2013-14 was a solid school year for Wisconsin’s high school students. This spring saw the state’s average SAT scores rise to the highest they have been in five years. On top of that, Advanced Placement test participation rates rose by more than 14 percent in a strong year for the state’s high school students.
The state’s average SAT scores rose in all three categories; Critical Reading, Math, and Writing. In all, Wisconsin’s total score increased from 1771 to 1782 on the exam.
Though the majority of Wisconsin’s high school students choose the ACT as their college admissions test of choice, more than 2,500 still took the exam. That was down from 3,063 students in 2010. Participation has decreased every year since then. This decline may continue well into the future now that the ACT is the state-required testing suite to gauge student progress in grades nine through eleven.
While participation rates for the SAT fell, the number of students who took Advanced Placement exams rose in 2013-14. More than 64,000 students took AP courses and the tests that followed that gauge whether or not a pupil has qualified for first-year college credit in the classroom. Nearly 44,000 students scored a “3” or higher (out of five) to earn a passing grade – 68.1 percent of Wisconsin’s participants.

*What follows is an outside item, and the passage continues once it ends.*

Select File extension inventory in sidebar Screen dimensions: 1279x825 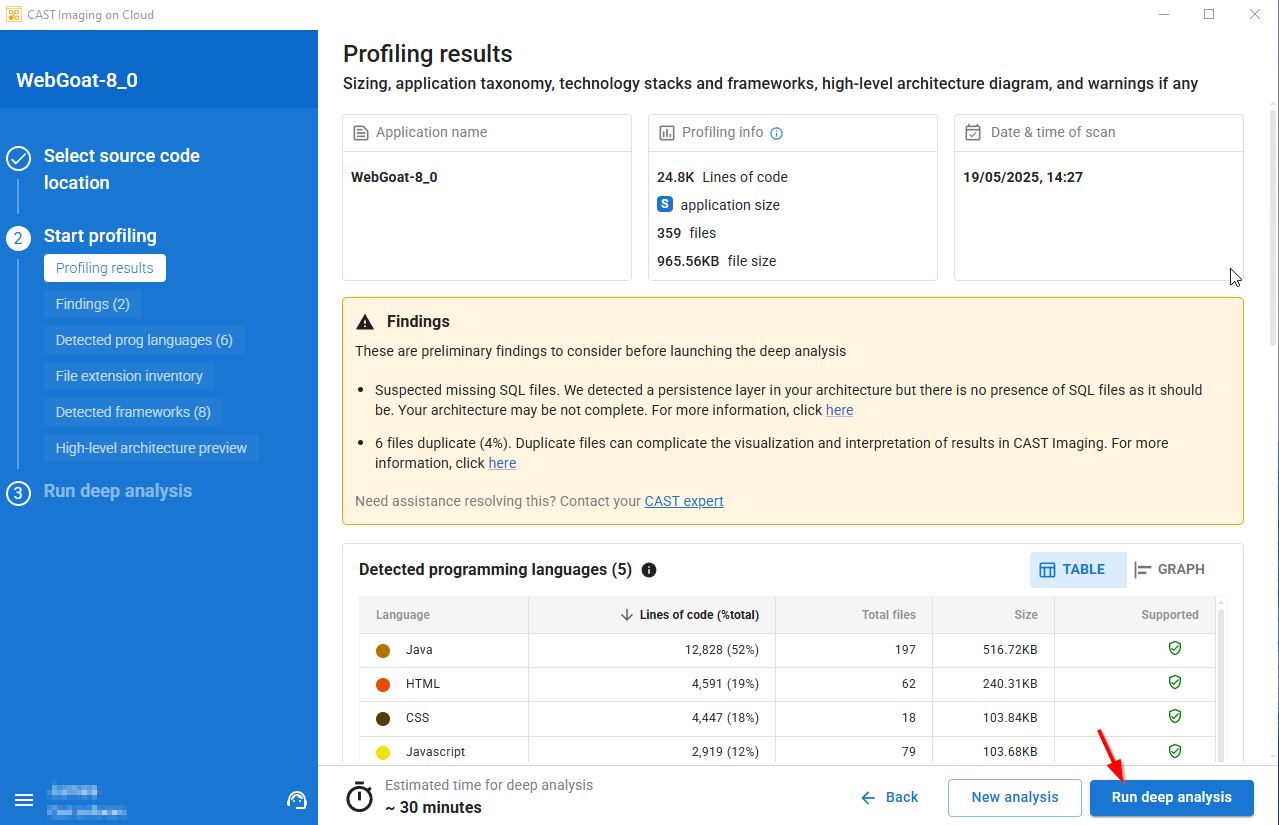129,376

According to DPI data, overall participation in this program grew by over 8,000 participants – though the data revolves around tests taken and thus may not translate to an equal amount of students. That’s a step in the right direction for a state where freshman remediation in University of Wisconsin schools has become a growing problem.
These results support a recent history of strong performance in the state’s high schools. Four-year graduation rates and ACT participation have also been increasing at a steady rate since 2009. Though issues still persist with the state’s achievement gap, these positive trends show a real strength in the state’s high schools.